Many 800m runners used and use long runs. Nixon Kiprotich, who I recall won silver in 1992 (and says he would have won gold but for tactical shoving) would run VERY long:
http://www.pponline.co.uk/encyc/0287.htmThe fact that other 800m runners have run fast without long runs doesn't mean that long runs aren't NECESSARY to achieving FULL potential.
Wilson Kipketer ran 3 times 1:41, and he ran long as a child if I remember correctly. Sebastian Coe ran long--I;ve read stories about him doing 14 mile road runs in blizzards with his father driving a car next to him.
Again, no need to be corrosive.
I'm not sure why you seem to be so angry at Lydiard. He was a good guy as far as I can tell, and his contributions to running training theory are legendary and long standing.
For you to say "Oh, all Lydiard did was say 'Do x, y, and z'" is much like saying "All Newton did was discover gravity.

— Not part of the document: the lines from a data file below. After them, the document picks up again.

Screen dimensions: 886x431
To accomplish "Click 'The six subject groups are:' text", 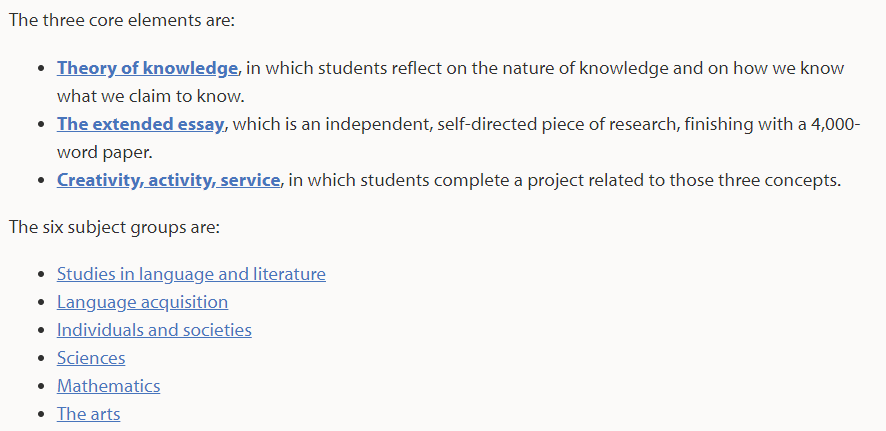I will (114, 228).
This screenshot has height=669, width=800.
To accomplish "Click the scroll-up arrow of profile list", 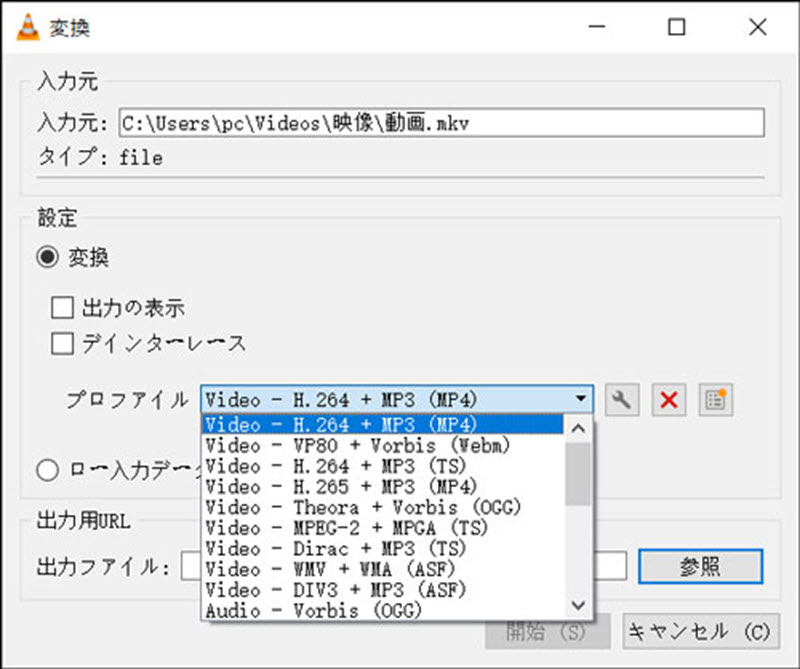I will (578, 426).
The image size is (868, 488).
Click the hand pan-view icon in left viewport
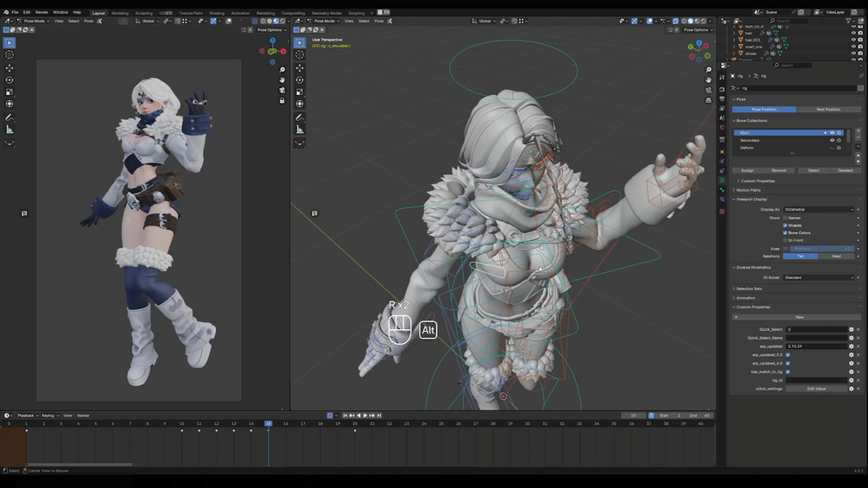point(282,79)
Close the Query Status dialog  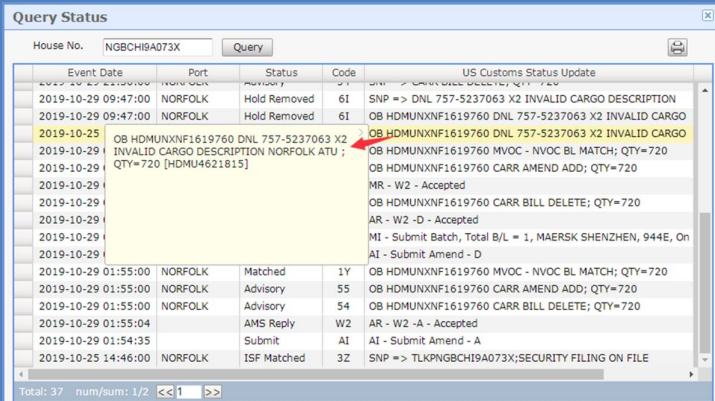pos(706,16)
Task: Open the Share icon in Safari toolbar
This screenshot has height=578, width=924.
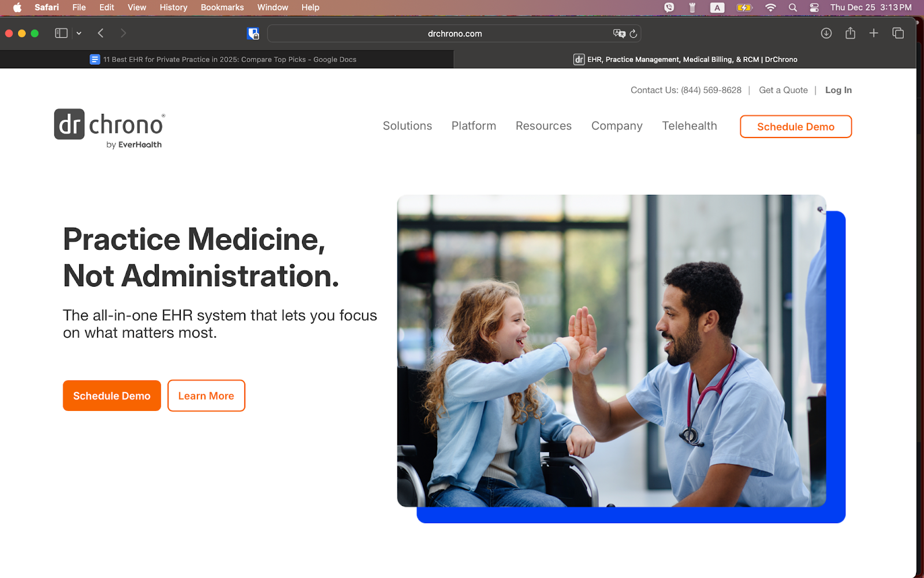Action: 850,34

Any stupid fool could have done that."
When you were 6 years old, was training to reach maximum capacity in running intuitive knowledge for you? I think not. You know some of what you know now, no doubt, thanks to Arthur.

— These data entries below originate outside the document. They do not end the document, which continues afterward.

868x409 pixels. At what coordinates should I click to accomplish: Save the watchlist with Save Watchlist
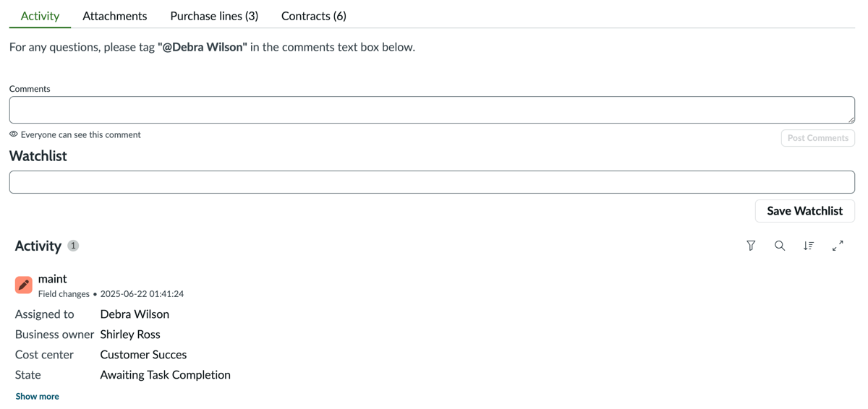pos(805,211)
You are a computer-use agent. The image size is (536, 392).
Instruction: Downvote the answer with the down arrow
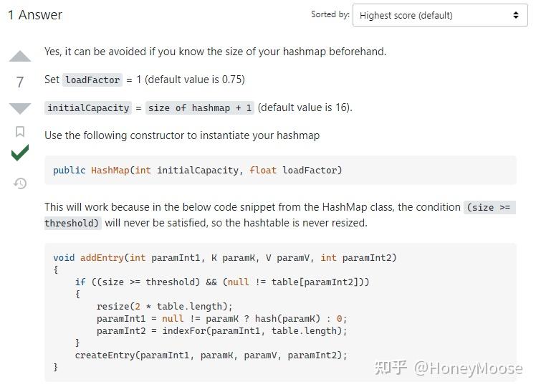point(20,108)
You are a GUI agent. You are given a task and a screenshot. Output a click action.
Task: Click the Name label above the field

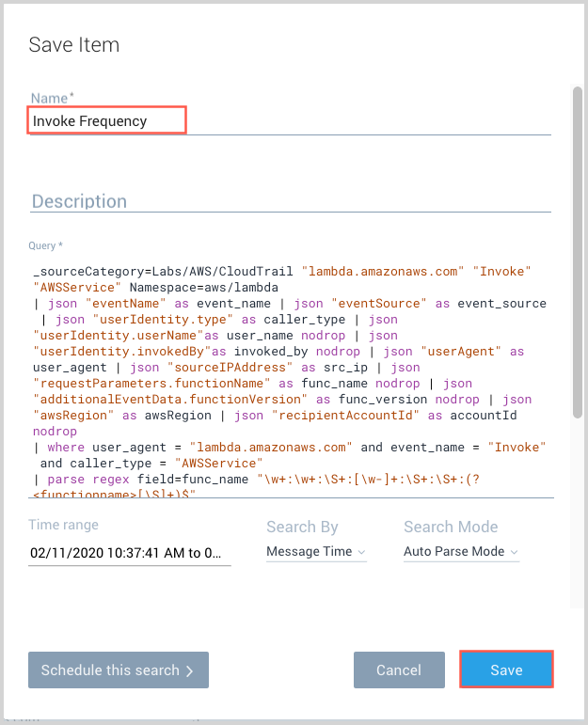[52, 98]
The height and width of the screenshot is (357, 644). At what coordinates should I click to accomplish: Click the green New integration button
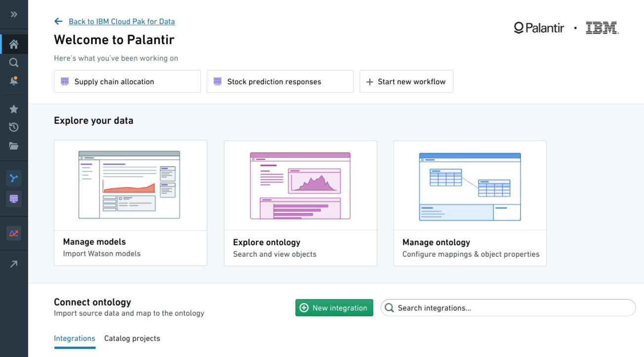(334, 308)
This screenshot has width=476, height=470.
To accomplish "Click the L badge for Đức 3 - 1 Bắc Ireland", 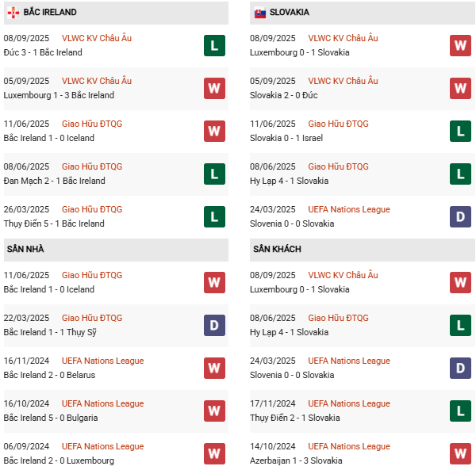I will click(x=214, y=45).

Well, Arthur DID train the Finns and Japs!
Would you like people to pretend that certain successes which were undoubtedly due to his training approach should NOT be credited to him? I'm beginning to think you're Sir Lancelot posting under a different name with this Igloi talk.
Igloi was a great coach, but few around the world use his theories. All respect to Bob Schul, but 13:38, even on cinders, will shut you out of world class competition.
But Snell's 1:44 on grass (1:42 on Mondo) would have been #1 in the world last year!
You seem pretty angry.
Maybe you need to take some time away from the boards and walk some things out?
Perhaps the one that might be closest to the history of athletics that I can think of is "Fast Tracks" by Bill Squires. Not so much of science of athletics or athletic training, but very entertaining.
As a matter of fact, there was a gentleman by the name of Susumu Takahashi who was more or less a statistician/historian on athletics in Japan and his books always included tons of historic background of various training methods. That's where I drew storis of Kuts from. You would have loved it.
As a matter of fact, we believe the Lydiard Way is THE only way to train. We call those who don't follow it "savages" and force them to follow it or else we kill them off. We've been doing that since 12th century.
To join our cult, you first need to clean the carpet...I mean, you first need to remove the plastic piece from your running shoes...
By the way, I felt offended by you calling my people "Japs" so please don't.